The China Production Party (CPP) plans to nominate 12 legislative candidates for next year’s legislative elections by next month and pledged to support the Chinese Nationalist Party’s (KMT) presidential candidate, Chairperson Lu Yuexiang (盧月香) said.
Formerly named the Chinese Production Party, the party founded in 2010 is mainly made up of Chinese spouses of Taiwanese nationals. It has more than 40,000 members.
Last year in Beijing, the CPP defined its founding mission as “promoting a peaceful unification of China and Taiwan.”
In an interview in 2013 with the Guangzhou-based, Chinese-language Southern Weekly, Lu was quoted as saying that it was on the CPP’s agenda to have Taiwanese legislators and military officials perform a kneeling bow at the mausoleum of former Chinese Communist Party leader Mao Zedong (毛澤東) in Beijing. She later criticized the report for distorting her words.
Lu, who has lived in Taiwan for 23 years, last year said that before the 2008 presidential election — in which then-KMT presidential candidate Ma Ying-jeou (馬英九) ran against Democratic Progressive Party former premier Frank Hsieh (謝長廷) — she not only helped buy airfares for Taiwanese businesspeople in China, but also helped arrange temporary workers to cover their jobs while they were away.

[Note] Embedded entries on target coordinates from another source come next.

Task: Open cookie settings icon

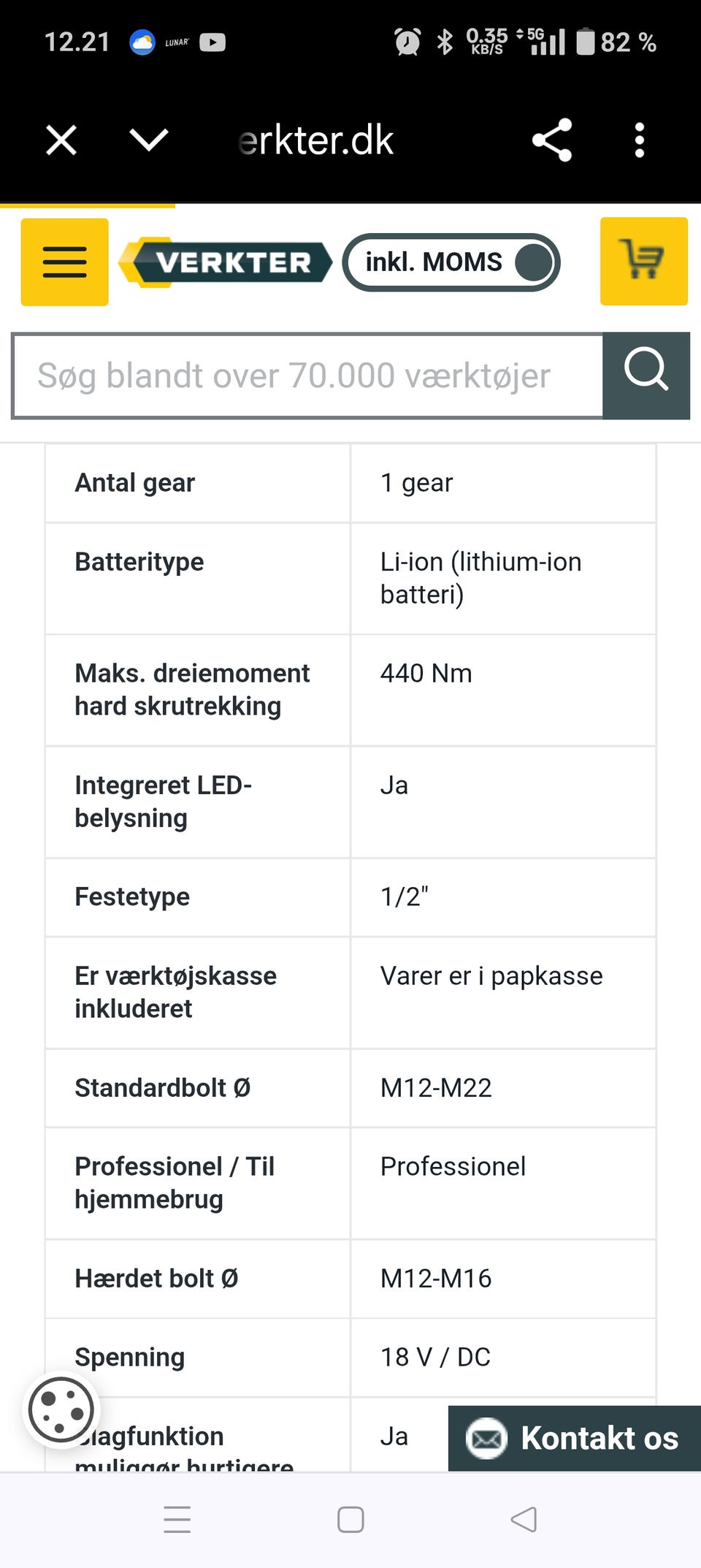Action: [x=61, y=1409]
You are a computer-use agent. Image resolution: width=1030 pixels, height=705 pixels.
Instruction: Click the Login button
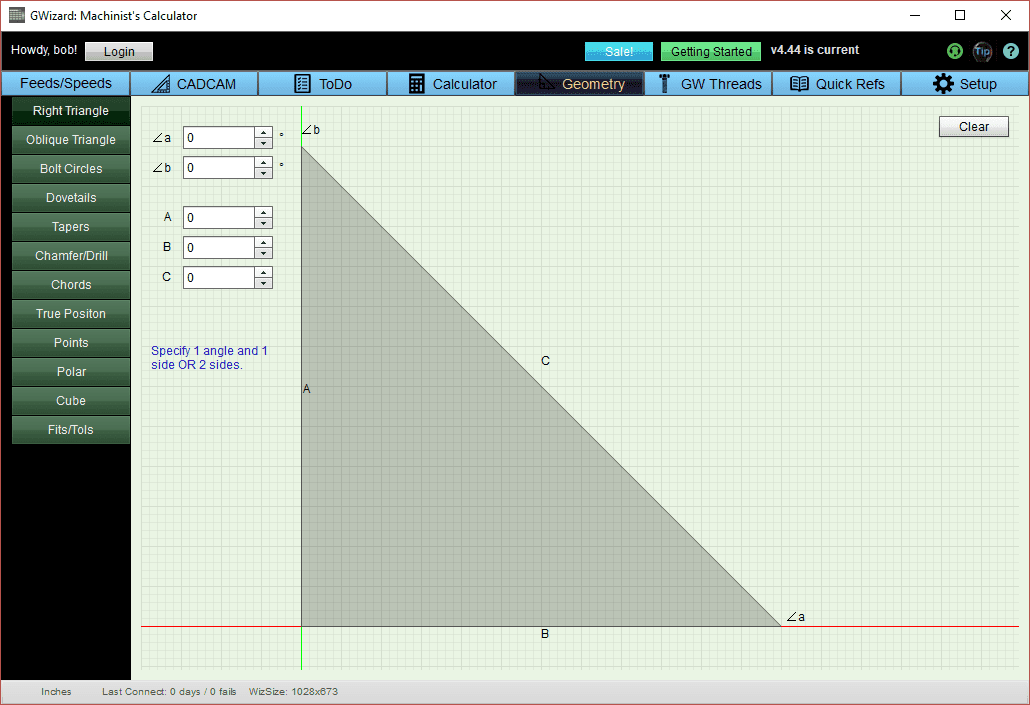118,51
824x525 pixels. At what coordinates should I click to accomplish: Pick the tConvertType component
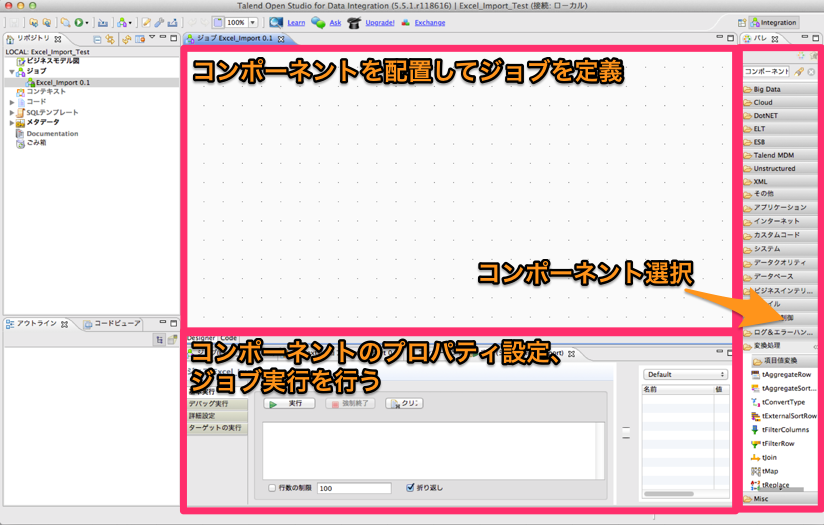pos(782,402)
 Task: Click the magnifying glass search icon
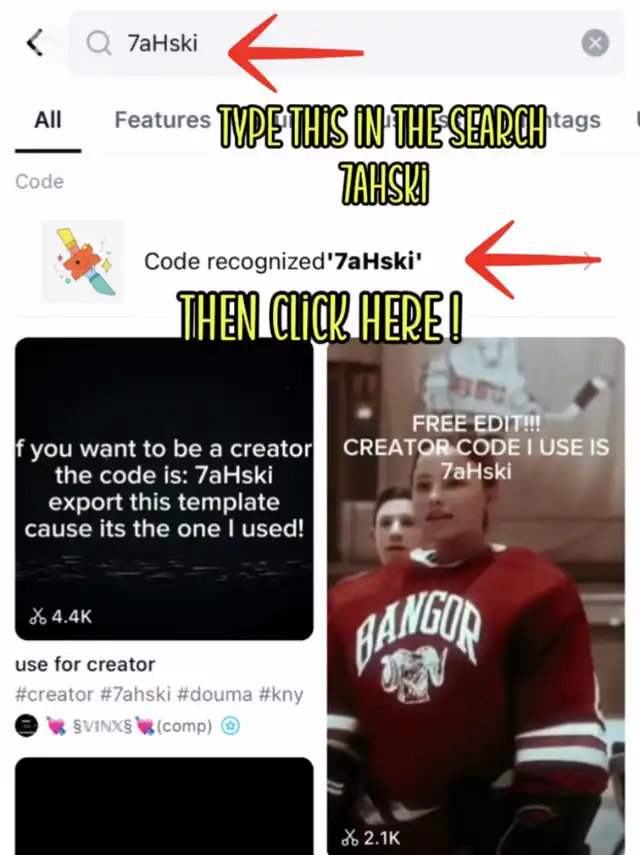coord(99,43)
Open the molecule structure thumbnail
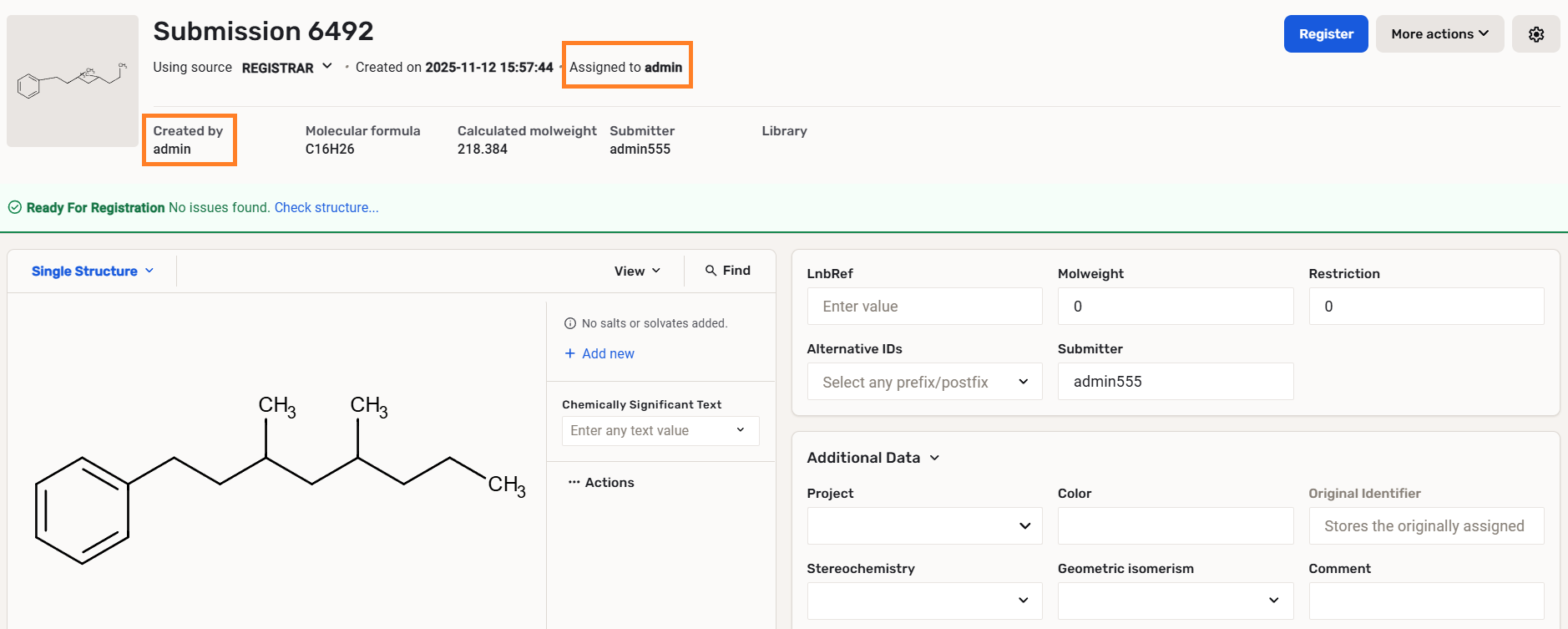The image size is (1568, 629). pyautogui.click(x=73, y=81)
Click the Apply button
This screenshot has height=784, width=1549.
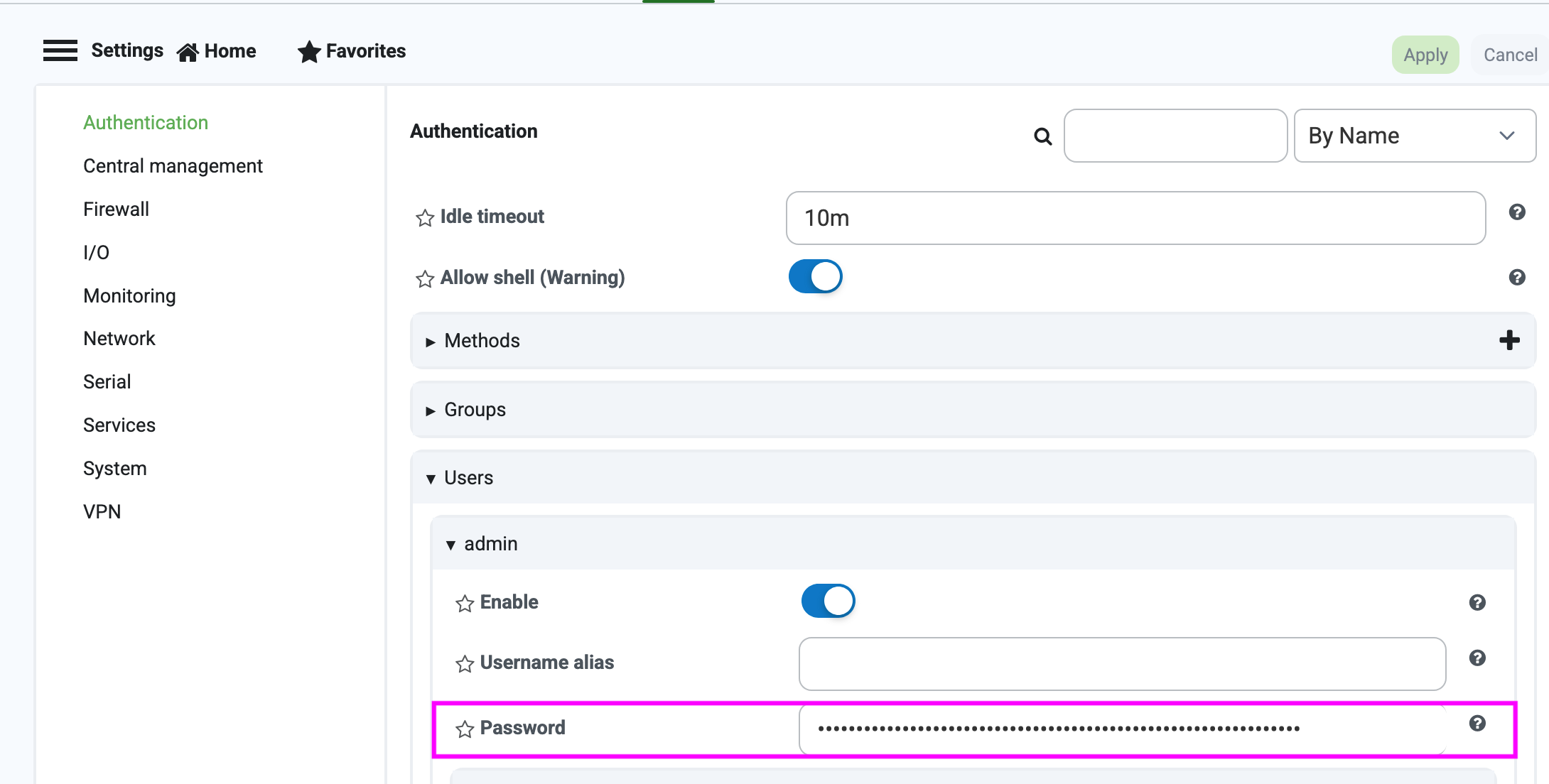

Last year, she was accused of vote-buying for offering Chinese spouses NT$1,000 or a TV stick of equal value to ensure their attendance at an event to campaign for then-KMT Taipei mayoral candidate Sean Lien (連勝文).
The Taipei District Prosecutors’ Office summoned Lu for questioning and later decided not to prosecute her, saying that the money she offered was not for Lien’s election campaign but for a public interest event.